The movie Tenant. High Concept Sci-Fi about time travel stuff. Didn't see it, but from what I hear it was hard for general audiences to follow.
Interstellar also does weird stuff with time, but audiences generally understood what the movie wanted to say.

Media is a language. The function of language is to communicate. You can get away with weird, obtuse ideas in a movie, if the audience understands what's going on.
 

AlexK2009

Dreamer
As we all know, with fantasy the possibilities are limitless. But is there a point at which the fantasy elements in a story are so fantastical that they become ridiculous or distracting?

In other words, is it possible to go too far with fantasy? If so, how do you know when you've crossed that line?
I think it comes down to one thing. How well they manage to keep your suspension of belief up. We can swallow quite a bit as long as the world runs on it's rules and sticks to them, well, then that's the only sticking point. If through magic you can sail through space on a giant nautilus as a ship and it sticks to it, well, I'll suspend my belief for it. But if it violates the rules, then I won't. That's really all it is for me.

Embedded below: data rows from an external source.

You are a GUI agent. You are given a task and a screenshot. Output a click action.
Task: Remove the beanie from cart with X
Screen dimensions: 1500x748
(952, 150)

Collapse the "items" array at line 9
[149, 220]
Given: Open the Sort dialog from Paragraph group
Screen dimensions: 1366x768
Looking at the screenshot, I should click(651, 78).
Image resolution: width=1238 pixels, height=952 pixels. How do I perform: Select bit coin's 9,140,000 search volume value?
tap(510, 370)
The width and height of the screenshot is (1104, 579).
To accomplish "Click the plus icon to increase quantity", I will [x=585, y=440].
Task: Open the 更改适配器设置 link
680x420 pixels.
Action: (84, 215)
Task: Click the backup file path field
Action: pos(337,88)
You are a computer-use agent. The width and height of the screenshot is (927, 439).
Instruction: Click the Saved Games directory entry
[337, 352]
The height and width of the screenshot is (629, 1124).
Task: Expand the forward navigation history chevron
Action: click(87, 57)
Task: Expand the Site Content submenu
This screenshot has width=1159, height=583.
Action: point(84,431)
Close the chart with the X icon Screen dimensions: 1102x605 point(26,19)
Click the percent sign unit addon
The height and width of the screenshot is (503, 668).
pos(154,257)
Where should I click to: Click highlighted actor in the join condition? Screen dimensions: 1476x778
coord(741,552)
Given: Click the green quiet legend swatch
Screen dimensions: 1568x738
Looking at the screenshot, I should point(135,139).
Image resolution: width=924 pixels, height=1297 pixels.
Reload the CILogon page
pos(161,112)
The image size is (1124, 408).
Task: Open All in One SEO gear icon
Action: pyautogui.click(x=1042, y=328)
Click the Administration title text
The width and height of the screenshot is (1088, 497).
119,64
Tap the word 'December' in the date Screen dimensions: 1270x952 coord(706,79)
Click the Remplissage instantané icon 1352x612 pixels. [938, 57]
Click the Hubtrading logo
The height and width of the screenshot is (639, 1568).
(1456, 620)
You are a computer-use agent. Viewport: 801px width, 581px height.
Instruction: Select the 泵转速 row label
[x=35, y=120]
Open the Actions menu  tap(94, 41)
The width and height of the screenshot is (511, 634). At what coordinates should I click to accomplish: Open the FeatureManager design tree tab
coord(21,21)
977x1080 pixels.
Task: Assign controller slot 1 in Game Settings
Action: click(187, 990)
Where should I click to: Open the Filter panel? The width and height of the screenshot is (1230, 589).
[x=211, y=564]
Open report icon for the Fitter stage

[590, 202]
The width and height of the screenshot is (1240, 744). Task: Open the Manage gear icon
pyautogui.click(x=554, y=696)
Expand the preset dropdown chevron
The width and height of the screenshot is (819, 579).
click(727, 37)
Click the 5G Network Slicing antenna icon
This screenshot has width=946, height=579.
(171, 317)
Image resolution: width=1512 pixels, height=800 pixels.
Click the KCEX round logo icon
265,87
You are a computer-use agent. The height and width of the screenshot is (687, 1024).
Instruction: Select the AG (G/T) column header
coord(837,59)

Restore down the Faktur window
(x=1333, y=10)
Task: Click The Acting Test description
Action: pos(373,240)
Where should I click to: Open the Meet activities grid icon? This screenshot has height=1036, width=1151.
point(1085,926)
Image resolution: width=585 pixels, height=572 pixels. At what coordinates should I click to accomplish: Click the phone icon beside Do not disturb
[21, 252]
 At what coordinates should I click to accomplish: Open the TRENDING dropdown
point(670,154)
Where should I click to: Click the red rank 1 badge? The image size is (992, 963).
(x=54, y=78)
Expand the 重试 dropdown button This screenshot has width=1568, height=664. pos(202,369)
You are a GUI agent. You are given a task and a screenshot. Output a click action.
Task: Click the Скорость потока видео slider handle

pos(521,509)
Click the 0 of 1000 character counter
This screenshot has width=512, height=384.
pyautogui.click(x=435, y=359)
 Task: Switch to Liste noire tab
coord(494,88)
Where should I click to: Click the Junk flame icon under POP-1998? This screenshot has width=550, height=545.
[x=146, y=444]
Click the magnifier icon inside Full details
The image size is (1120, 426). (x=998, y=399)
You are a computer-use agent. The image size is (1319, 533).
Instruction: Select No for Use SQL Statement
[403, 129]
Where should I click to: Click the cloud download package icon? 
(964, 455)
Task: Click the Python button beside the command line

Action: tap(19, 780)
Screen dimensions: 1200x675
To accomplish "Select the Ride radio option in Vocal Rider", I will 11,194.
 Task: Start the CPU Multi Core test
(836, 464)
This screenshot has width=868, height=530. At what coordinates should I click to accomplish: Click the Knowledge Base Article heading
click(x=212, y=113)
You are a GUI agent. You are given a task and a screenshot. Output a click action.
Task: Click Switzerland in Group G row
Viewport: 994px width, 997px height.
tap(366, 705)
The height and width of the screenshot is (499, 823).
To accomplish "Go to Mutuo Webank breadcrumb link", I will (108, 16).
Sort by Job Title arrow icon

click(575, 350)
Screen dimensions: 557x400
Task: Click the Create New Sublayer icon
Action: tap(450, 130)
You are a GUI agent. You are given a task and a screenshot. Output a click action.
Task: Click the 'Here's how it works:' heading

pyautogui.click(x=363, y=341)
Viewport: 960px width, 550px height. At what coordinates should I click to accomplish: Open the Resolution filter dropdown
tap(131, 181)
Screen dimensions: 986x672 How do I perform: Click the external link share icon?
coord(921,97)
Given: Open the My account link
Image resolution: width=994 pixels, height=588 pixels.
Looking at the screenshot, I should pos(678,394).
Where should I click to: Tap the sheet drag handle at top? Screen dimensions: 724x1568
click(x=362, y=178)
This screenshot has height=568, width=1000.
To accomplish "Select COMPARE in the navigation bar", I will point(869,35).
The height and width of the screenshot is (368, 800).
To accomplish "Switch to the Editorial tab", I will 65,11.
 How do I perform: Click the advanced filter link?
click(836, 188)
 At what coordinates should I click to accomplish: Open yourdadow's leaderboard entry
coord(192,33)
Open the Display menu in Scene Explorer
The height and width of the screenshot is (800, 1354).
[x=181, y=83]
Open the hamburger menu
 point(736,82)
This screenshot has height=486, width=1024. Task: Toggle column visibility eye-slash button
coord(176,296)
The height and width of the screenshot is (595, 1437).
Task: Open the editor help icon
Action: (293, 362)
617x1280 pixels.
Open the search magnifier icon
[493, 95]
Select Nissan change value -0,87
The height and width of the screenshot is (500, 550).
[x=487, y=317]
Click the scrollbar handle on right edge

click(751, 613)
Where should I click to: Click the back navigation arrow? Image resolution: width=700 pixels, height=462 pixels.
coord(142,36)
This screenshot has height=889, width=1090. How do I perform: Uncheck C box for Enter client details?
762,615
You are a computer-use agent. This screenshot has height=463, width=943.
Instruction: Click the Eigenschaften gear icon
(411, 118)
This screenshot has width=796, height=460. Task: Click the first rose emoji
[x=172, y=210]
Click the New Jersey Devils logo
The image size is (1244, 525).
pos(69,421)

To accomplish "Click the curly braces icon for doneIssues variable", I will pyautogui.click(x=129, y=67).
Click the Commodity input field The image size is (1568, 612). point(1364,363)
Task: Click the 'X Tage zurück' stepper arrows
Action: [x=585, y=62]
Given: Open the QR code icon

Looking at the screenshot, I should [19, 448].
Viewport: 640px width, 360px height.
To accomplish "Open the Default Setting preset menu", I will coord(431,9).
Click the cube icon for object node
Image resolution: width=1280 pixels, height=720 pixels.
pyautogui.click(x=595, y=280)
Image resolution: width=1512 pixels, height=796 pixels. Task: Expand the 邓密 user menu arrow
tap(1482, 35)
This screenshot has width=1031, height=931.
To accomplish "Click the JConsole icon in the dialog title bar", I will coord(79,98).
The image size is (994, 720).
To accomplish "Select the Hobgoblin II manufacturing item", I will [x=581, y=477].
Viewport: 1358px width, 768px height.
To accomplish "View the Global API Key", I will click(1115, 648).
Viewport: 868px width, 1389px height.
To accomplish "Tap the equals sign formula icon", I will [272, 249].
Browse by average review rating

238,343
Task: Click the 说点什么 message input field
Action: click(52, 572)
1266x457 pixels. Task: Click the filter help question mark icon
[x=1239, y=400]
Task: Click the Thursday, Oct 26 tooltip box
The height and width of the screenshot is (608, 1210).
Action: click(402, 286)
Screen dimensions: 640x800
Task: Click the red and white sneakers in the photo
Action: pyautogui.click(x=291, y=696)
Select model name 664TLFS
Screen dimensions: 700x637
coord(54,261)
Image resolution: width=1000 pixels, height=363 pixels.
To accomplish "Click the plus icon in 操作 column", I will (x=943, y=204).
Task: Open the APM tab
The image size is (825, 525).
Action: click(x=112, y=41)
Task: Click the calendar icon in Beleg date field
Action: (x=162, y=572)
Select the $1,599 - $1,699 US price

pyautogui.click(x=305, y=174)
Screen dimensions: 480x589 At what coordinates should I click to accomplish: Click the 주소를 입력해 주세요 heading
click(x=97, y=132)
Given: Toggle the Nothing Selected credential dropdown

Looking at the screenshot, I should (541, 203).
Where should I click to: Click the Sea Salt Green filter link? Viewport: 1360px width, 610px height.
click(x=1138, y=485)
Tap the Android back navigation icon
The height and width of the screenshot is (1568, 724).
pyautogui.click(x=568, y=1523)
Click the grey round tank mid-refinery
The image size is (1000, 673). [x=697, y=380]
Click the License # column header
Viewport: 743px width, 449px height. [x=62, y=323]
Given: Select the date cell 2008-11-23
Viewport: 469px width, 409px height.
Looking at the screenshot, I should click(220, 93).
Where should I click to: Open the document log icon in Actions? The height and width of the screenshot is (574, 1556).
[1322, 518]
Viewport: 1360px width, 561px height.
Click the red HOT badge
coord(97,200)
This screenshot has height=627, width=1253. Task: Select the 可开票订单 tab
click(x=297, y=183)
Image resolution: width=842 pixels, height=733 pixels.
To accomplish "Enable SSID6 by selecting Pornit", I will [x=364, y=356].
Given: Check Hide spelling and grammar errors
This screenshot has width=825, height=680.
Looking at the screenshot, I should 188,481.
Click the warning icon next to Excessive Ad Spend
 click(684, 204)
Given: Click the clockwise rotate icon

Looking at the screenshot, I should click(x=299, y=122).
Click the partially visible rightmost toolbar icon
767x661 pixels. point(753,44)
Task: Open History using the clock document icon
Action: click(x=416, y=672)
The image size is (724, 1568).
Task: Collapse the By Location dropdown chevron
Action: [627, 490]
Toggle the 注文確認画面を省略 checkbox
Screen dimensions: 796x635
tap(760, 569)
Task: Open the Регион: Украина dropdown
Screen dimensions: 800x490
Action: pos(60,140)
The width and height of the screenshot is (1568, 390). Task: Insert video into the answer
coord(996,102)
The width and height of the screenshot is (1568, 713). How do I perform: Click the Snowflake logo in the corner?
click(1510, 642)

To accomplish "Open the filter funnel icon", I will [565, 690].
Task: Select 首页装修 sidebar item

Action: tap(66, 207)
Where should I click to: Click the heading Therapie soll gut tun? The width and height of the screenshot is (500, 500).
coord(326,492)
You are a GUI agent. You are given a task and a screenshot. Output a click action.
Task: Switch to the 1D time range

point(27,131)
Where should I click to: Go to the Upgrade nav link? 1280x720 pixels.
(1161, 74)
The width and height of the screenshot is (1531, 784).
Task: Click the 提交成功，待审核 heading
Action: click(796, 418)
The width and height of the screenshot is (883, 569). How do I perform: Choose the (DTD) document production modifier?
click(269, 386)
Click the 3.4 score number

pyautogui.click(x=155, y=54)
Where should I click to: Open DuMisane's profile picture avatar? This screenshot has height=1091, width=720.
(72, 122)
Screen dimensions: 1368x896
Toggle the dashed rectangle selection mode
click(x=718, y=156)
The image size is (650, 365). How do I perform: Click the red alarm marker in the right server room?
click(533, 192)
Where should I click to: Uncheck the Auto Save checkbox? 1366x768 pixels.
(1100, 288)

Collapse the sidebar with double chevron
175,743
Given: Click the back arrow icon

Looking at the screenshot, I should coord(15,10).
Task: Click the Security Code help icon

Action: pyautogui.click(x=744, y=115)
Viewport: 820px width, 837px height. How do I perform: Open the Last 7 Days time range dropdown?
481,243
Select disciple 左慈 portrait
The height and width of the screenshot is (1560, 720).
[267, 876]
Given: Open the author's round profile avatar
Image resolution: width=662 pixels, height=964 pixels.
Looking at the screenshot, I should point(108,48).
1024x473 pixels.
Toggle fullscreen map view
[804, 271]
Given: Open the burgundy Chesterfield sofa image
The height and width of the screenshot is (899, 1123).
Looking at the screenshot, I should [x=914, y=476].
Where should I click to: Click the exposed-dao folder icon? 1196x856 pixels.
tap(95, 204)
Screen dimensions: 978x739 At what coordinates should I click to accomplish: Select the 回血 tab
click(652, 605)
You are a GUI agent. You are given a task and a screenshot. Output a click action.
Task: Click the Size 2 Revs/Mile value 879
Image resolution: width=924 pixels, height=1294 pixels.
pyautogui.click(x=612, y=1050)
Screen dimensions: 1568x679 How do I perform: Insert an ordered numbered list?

Hmm.. Looking at the replies here I can see a spectrum from say Alice through the looking glass - a fluid world with few rules (Alice cannot fly or suddenly start talking Swahili for instance) to fully developed worlds where the rules and everything else are all explicitly laid down.

I would class Alice as fantasy. In another realm Mr Fox's song Aunt Lucy Broadwood tells a short story with just about no rules. That is probably not a fantasy story. Google the words.

In the end it comes down to your definition of fantasy.